All embeddings are generated locally by default. Remote providers are only used if explicitly configured.

Search is Automatic — But You Can Trigger It

In the main agent session, memory search is often triggered automatically when you ask certain questions.

But you can (and should) use it proactively:

memory_search(query: "What was the date/time bug impact?")

This returns ranked snippets with:

  • path: File location
  • lines: Line numbers
  • score: Relevance (0-1)
  • text: The content

Best Practices for Reliable Recall

1. Always Write It Down

"Mental notes don’t survive session restarts. Files do."

If you want to remember something — write it to a file. Use:

  • memory/YYYY-MM-DD.md for raw events
  • MEMORY.md for distilled insights
  • Dedicated project files for deep topics

Then memory_search will find it.

2. Use Descriptive Language

When writing, use full sentences and context. Instead of:

"Fix date bug — high priority"

Write:

"Priority 1 bug: AI books appointments 1 day off. Customers miss appointments. Direct revenue impact due to dropped conversions. Fix status unknown."

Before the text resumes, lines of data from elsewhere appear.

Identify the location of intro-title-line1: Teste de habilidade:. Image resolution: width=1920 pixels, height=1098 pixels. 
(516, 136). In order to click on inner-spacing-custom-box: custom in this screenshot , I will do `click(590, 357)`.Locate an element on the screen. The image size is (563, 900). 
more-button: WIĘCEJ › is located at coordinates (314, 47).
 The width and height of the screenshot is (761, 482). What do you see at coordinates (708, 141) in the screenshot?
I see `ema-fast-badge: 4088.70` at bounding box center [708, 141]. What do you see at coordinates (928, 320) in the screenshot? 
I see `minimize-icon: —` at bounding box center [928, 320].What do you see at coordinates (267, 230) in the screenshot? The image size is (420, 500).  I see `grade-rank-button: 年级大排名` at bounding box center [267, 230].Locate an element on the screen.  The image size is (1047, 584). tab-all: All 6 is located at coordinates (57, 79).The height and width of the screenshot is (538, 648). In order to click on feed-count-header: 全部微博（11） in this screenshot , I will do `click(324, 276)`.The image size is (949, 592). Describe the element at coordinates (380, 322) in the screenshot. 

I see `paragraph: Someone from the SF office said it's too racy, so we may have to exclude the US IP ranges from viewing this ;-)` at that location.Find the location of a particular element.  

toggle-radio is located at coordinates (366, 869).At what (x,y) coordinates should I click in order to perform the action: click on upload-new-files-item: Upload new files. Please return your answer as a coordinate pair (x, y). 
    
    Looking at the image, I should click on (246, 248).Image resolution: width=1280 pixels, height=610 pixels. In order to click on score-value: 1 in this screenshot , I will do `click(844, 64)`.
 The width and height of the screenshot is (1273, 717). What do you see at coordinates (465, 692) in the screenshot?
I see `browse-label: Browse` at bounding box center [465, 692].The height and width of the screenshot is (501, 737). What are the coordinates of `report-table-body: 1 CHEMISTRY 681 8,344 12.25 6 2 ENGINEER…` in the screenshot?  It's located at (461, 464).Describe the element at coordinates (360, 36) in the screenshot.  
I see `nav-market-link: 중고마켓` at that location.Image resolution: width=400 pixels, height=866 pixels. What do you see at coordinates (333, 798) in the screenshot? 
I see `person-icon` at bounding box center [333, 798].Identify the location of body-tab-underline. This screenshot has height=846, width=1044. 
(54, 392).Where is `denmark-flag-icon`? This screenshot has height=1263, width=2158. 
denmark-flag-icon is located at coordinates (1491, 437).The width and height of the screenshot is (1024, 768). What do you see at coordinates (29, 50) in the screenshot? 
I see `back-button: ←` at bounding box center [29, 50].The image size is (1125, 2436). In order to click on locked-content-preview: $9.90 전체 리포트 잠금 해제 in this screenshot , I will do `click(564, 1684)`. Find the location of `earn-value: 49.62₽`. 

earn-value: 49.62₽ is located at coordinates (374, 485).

Rich text = better search results.

3. Curate MEMORY.md Regularly

Don’t treat MEMORY.md as a dumping ground. Every few days, review recent logs and update it with what’s worth keeping.

Remove outdated or irrelevant info. Keep it tight.

4. Know When Not to Use It

Do not load MEMORY.md in group chats or public channels. It contains private context.

Use memory_search only when:

  • In a main, private session
  • The user asks about personal context
  • You’re doing operational work for the owner

Privacy first.

Under the Hood: The Recall Workflow

Here’s what happens when you ask a memory-based question:

  1. Agent receives prompt: "What are the current Assistable.ai bugs?"
  2. Automatically calls: memory_search(query: "Assistable.ai bugs")
  3. Gets back top 3 snippets from MEMORY.md and daily logs
  4. Uses memory_get to read exact lines
  5. Answers using the real data, not guesswork

No hallucinations. No memory lapses. Just reliable recall.

Common Pitfalls and Fixes

| Issue | Cause | Fix | |-------|-------|-----| | memory_search returns no results | No vector store initialized | Run openclaw memory init or check auth | | Search is slow | Using remote API with latency | Switch to SQLite-vec or local embeddings | | Misses relevant content | Poor document structure | Break MEMORY.md into smaller, topic-specific files | | Hits API limits | Overusing remote embeddings | Configure local backend or cache results |

Final Thoughts

The power of OpenClaw isn’t in any single tool — it’s in the system.

memory_search and memory_get turn ephemeral context into durable knowledge. When combined with disciplined file management, they enable agents that grow smarter over time.

Your memory is only as good as your recall system.

With OpenClaw, yours is built to last.